Two years ago, beginner gardener Ron Finley planted some vegetables on the 10 by 150-foot strip of grass between the sidewalk and street of his south Los Angeles home. In an area lacking access to healthy food options, his neighbors began to stop by for free home-grown produce. For his offerings, Finely was issued a citation and then a warrant for his arrest by the City of Los Angeles. The garden was in violation of regulations set by the city, who owns these green “parkways” between private homes and public streets. Finley would either have to uproot the garden or apply for a $400 permit to grow plants within certain restrictions. He refused to do either and two years later, Finley and other “guerrilla gardeners” are still fighting to keep their sidewalk gardens while motions to legalize them remain immobilized by bureaucracy.

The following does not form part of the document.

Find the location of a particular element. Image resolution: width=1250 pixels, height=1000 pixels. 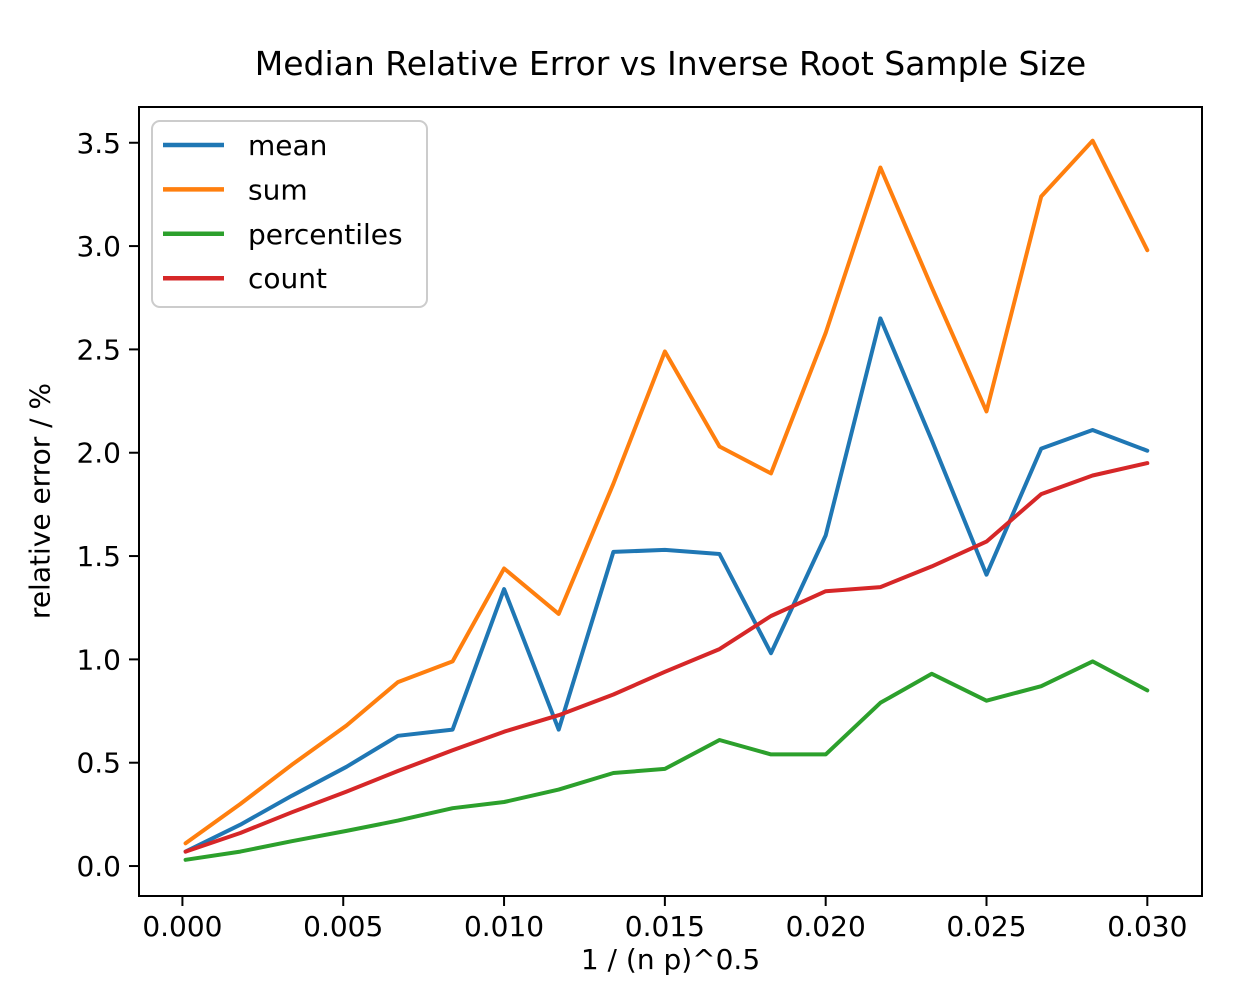

x-tick-label: 0.015 is located at coordinates (665, 926).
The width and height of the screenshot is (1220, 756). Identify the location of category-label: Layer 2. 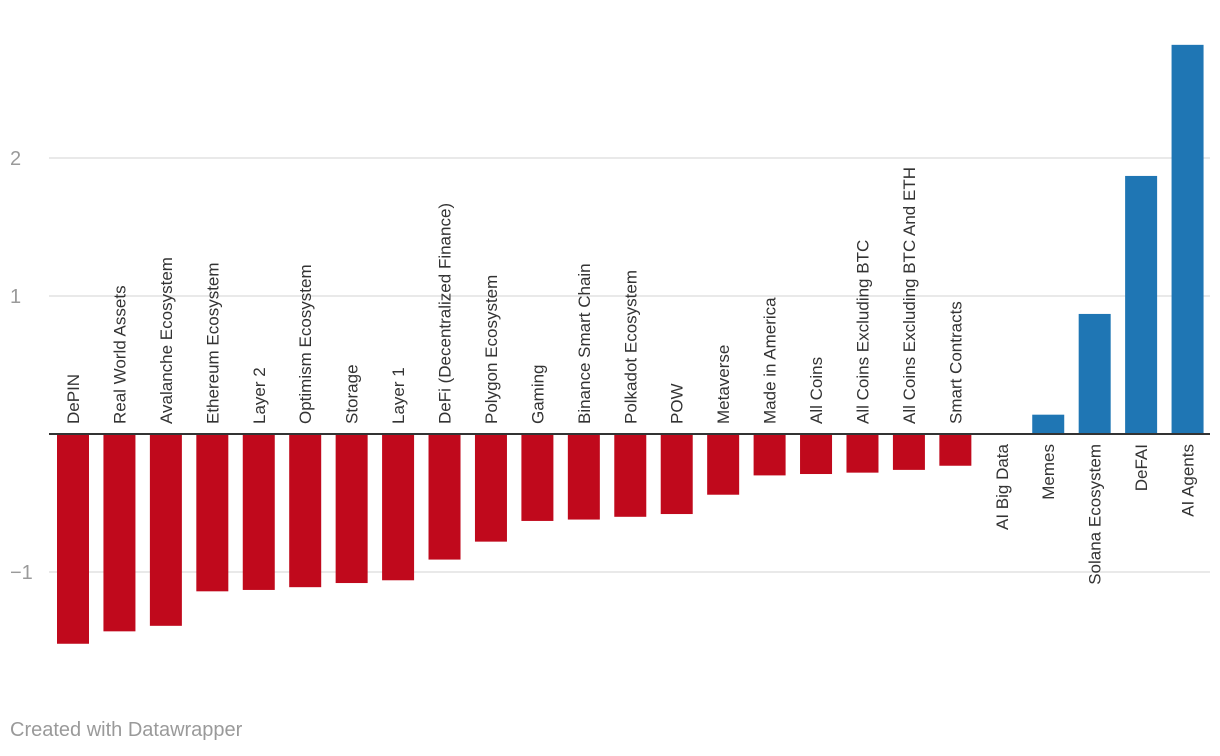
(260, 396).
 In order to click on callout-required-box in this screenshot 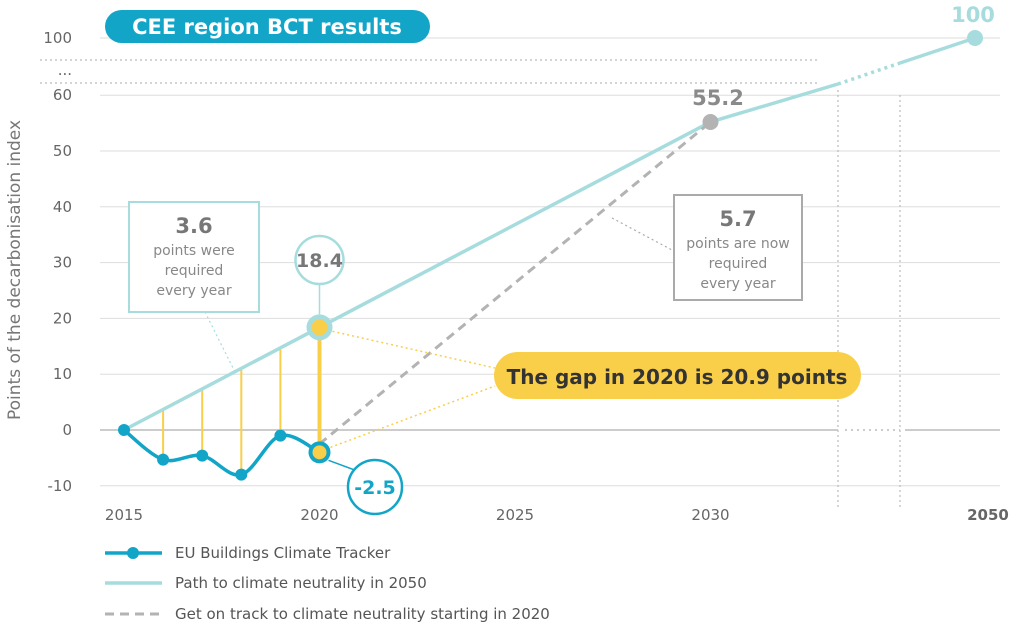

It seems contradictory, but homeowners are required to maintain the parkways in front of their houses even though those strips are part of the street–and not private property. If you trip on a planted eggplant, according to the LA Times (via Planitzen), you could sue the city. But while the city does have an interest in keeping parkways clear of potential obstructions, it also has an opportunity to use sidewalk gardens like Finley’s to address urgent community issues. Much of south Los Angeles is a food desert, areas with limited or nonexistent access to affordable, healthy foods (such as a lack of grocery stores). Most food deserts exist in low-income areas. Interestingly, one guerilla gardener points out that residents in neighboring wealthy towns are growing rosebushes and other plants on their parkways, most likely without permits as well.

Addressing food deserts on the macro level is a slow process. In 2008, the LA City Council imposed a one-year ban on opening new fast food restaurants within a certain radius of the city before making it permanent in 2011. At that time, LA also got its first supermarket in the area in a decade. While the city is moving toward addressing healthy eating, there’s still a need for wider access to food on the micro level. Parkway gardens, then, could offer a public-private collaboration specific to each neighborhood. The city owns thousands of miles of unused parkway and 26 square miles of vacant lots–all land that could be used to grow fruits and vegetables.

In 2011, city councilman Herb Wesson proposed a motion that would allow parkway vegetable gardens that meet certain public safety requirements. Details of the motion are still being ironed out today. In fall of 2010, the LA Board of Public Works revised the landscaping guideline to allow homeowners to plant certain vegetation without a permit, such as yarrow, chamomile, thyme and some types of strawberries. It’s unclear when the next revision will be, but if the guerilla gardeners have any say, these guidelines will include eggplant, tomato and lettuce too.